[BRIEF]
All pictures are to be omitted while the lines starting at the line with "Where should I" and ending at the line with "The image size is (622, 467)." in the material below are retyped exactly, both ends included.

[THE DATA]
Start of Block
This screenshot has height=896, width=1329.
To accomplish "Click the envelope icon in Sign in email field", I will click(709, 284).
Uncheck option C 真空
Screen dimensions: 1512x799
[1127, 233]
End of Block
Start of Block
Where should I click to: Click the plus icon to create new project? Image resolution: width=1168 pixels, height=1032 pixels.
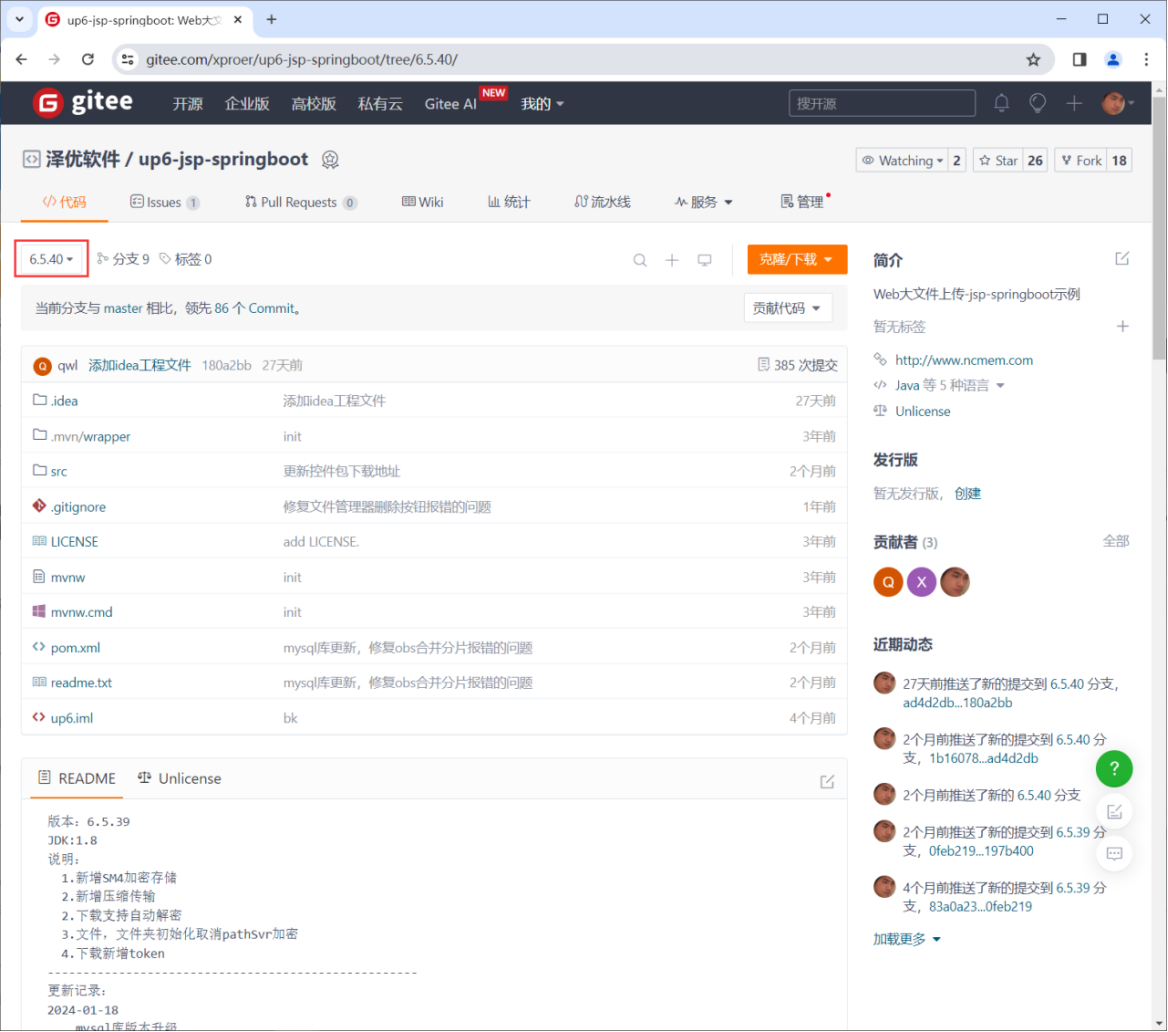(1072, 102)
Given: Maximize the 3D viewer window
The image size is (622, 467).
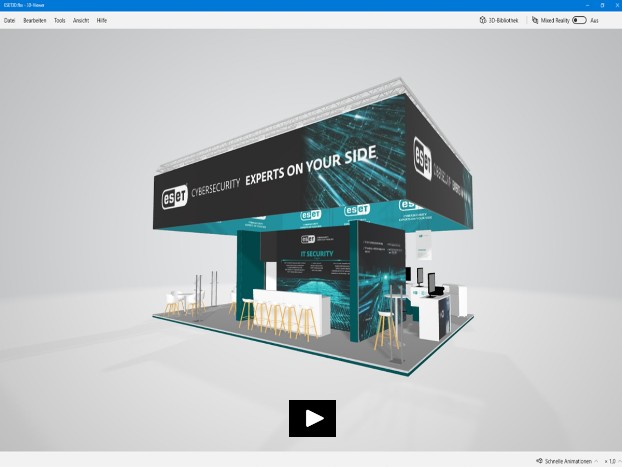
End of Block
[ANSWER BELOW]
Where should I click to: Click the plus icon to create new project? Image resolution: width=1168 pixels, height=1032 pixels.
(1072, 102)
Given: Maximize the 3D viewer window
The image size is (622, 467).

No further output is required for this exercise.